> Aim of the exercise: In the entries that follow, find the line containing "You are a computer-use agent."; from there, copy every line exactly through the line containing "Instruction: Click the infinity link icon".

> Entries supplied:
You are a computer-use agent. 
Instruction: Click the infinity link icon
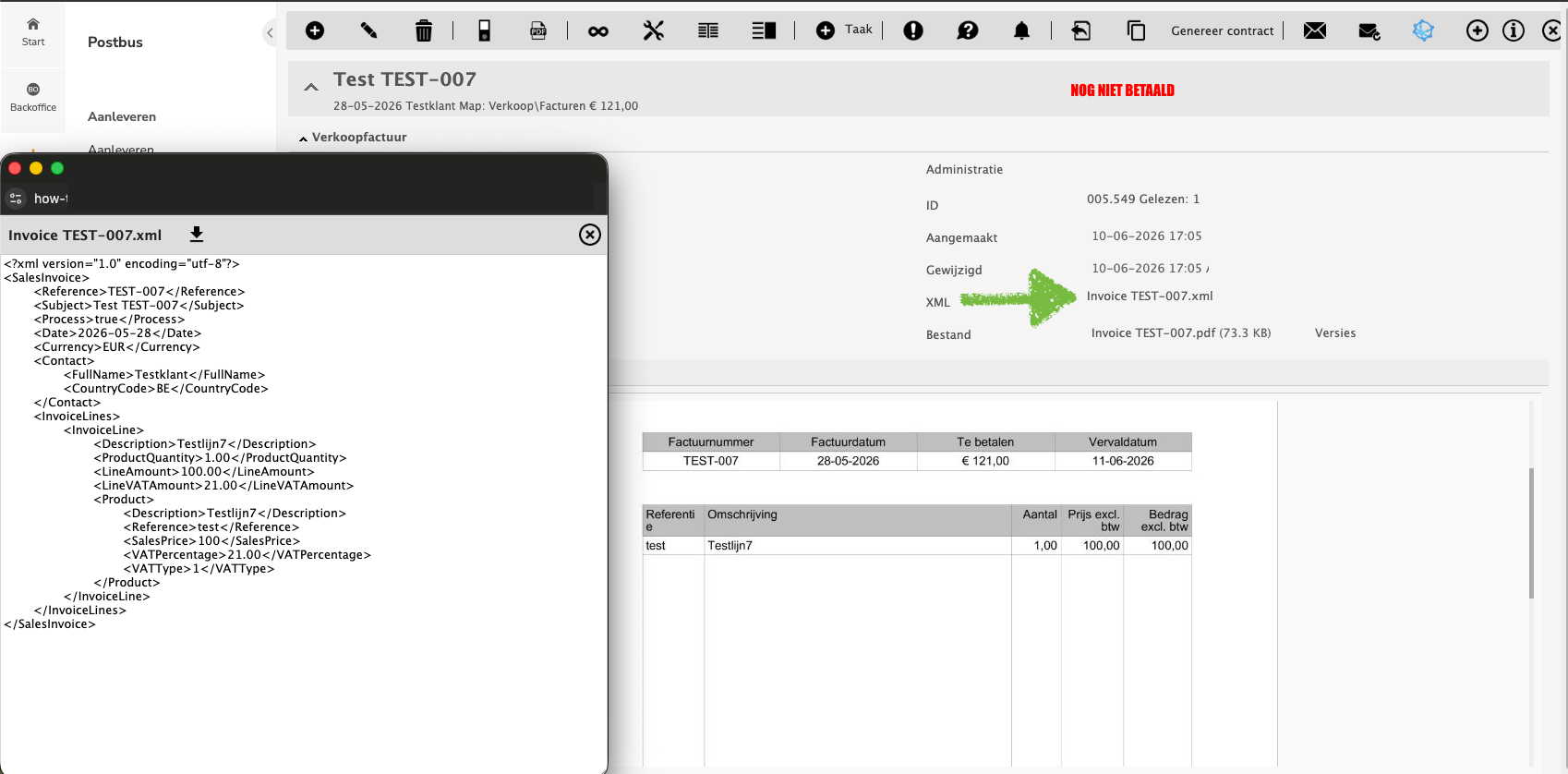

* * *

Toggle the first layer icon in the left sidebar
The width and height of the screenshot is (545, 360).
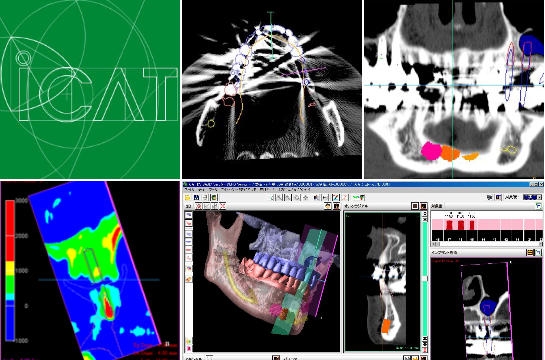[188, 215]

---

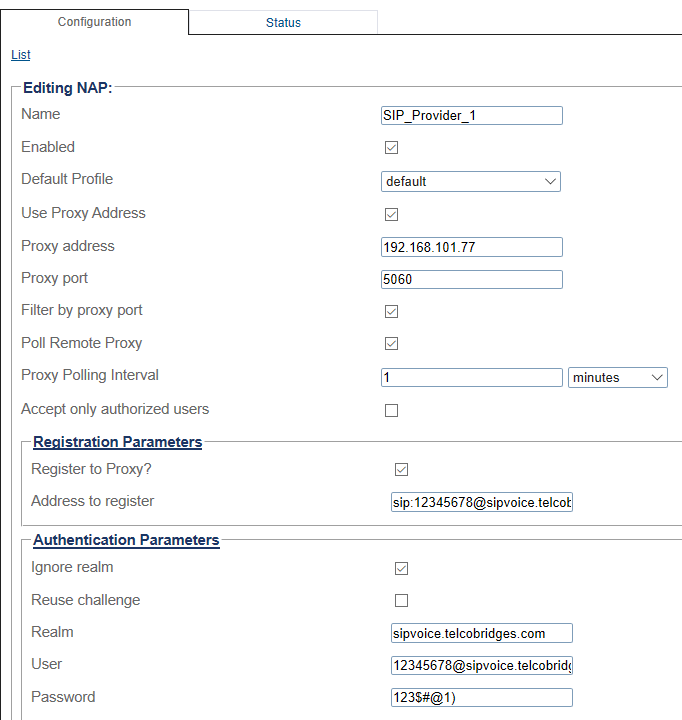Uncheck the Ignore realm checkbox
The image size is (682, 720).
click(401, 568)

> Exercise response:
You are a computer-use agent. 
Instruction: Click the infinity link icon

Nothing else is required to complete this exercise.